Besonders ehrte der Bibliotheksleiter Jürgen Christof die beiden Mitarbeiterinnen des Verlages, Kathleen Forth, die die Buchproduktion verantwortet und Dagmar Schobert, die Open-Access-Beauftragte der Bibliothek. „Speziell die Open-Access-Aktivitäten treiben wir in den letzten Jahren stark voran, denn sie stehen für Innovation und Aufbruch“, erklärte er, der die Interessen der TU Berlin im Projekt DEAL vertritt. Mit dem Projekt will sich die Universitätslandschaft unabhängig von den großen Verlagen und das akademische Wissen der Öffentlichkeit leichter zugänglich machen.
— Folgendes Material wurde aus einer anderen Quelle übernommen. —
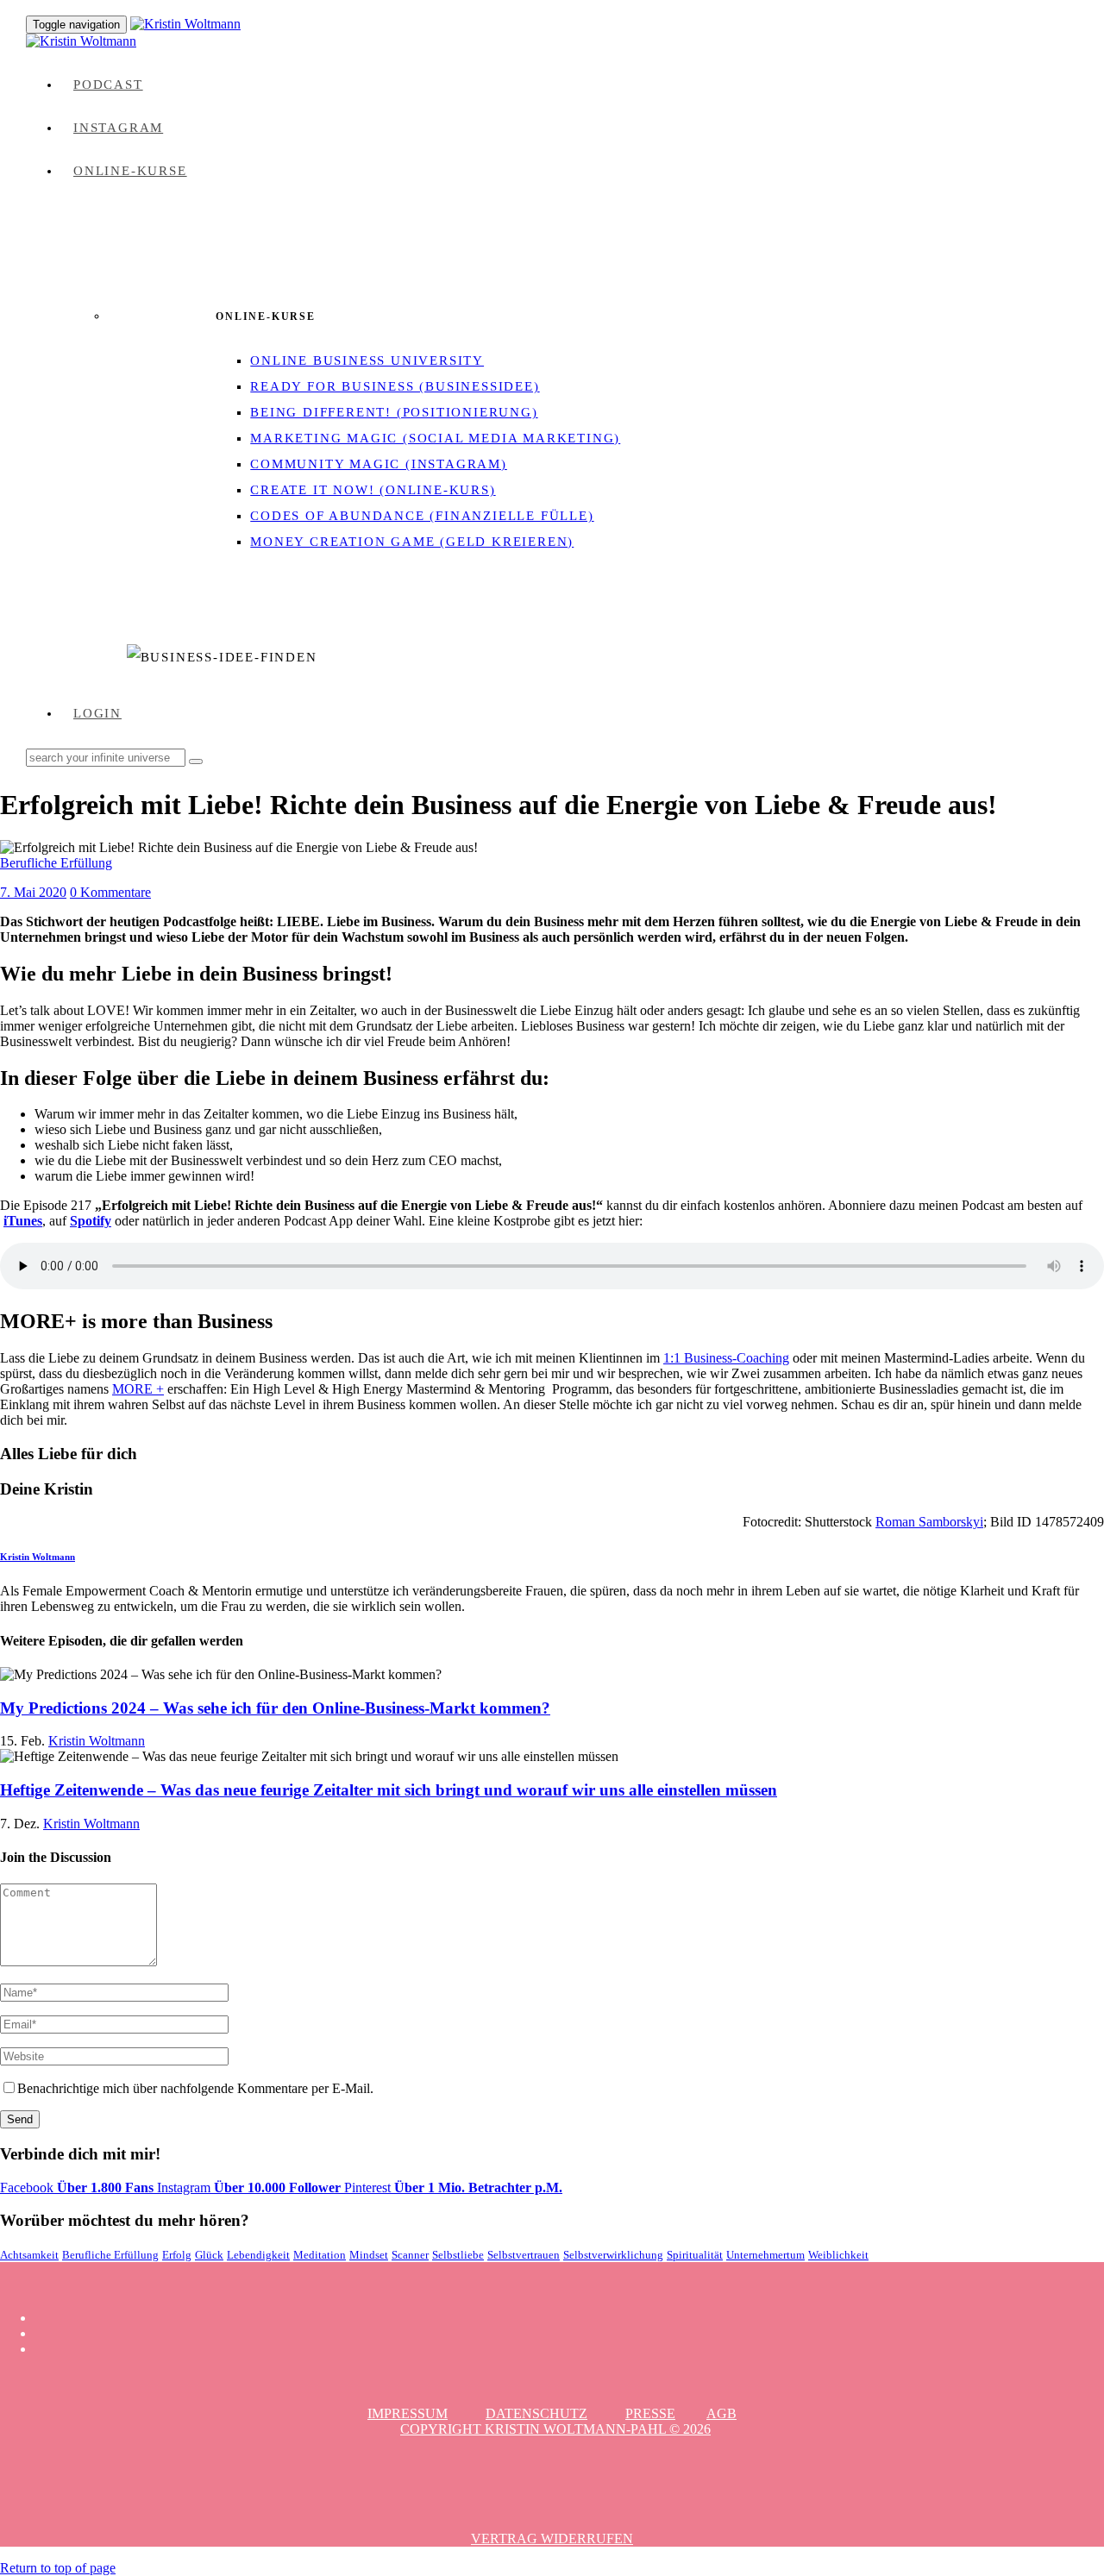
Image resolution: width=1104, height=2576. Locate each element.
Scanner (410, 2254)
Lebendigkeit (258, 2254)
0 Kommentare (110, 892)
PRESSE (650, 2413)
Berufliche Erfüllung (56, 863)
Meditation (319, 2254)
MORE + (138, 1389)
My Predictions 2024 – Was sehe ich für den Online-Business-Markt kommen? (275, 1708)
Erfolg (176, 2254)
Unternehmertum (765, 2254)
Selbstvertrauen (523, 2254)
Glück (209, 2254)
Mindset (368, 2254)
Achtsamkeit (29, 2254)
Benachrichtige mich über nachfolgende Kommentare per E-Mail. (195, 2088)
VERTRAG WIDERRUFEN (552, 2538)
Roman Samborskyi (929, 1521)
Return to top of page (58, 2567)
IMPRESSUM (407, 2413)
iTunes (22, 1220)
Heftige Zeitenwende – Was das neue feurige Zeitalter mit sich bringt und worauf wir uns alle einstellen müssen (388, 1790)
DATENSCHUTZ (536, 2413)
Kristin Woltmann (37, 1556)
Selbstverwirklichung (613, 2254)
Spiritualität (695, 2254)
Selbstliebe (458, 2254)
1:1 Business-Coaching (726, 1358)
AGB (721, 2413)
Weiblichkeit (838, 2254)
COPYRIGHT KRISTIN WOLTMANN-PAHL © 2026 (555, 2429)
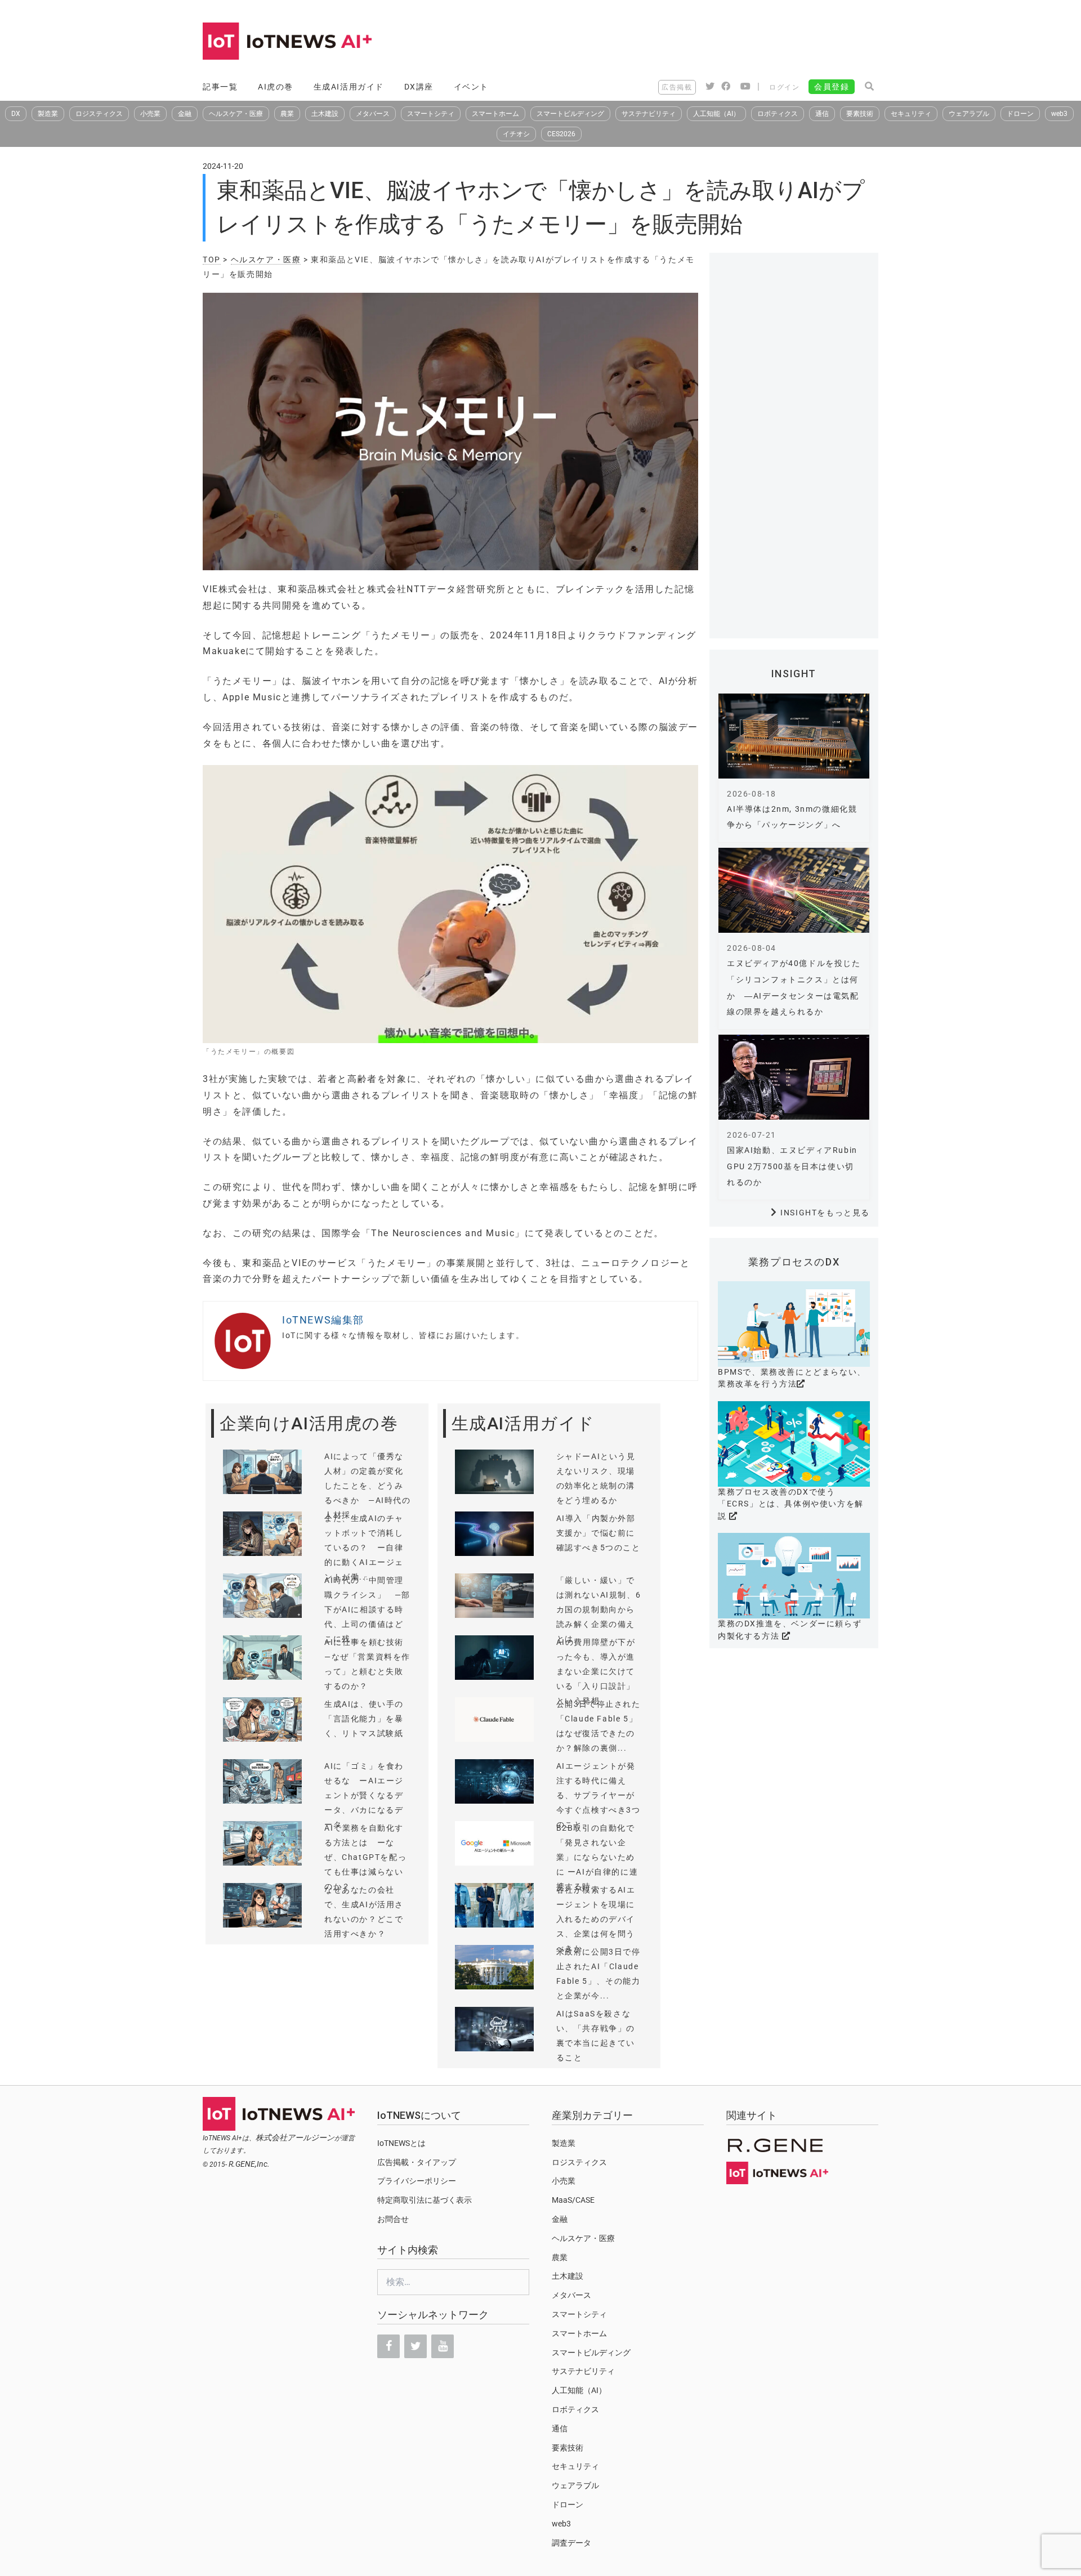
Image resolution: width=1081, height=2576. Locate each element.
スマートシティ (430, 114)
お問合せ (393, 2219)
Dass das wissenschaftliche Publizieren im Umbruch begriffen sei und nichtkommerzielle wissenschaftsnahe Publikationsplattformen immer wichtiger würden, darauf wies auch der Präsident der TU Berlin, Prof. Dr. Christian Thomsen, hin. Er bescheinigte dem Universitätsverlag ein großes Entwicklungspotenzial in einer einrichtungsübergreifenden Publikationsplattform innerhalb der Berlin University Alliance.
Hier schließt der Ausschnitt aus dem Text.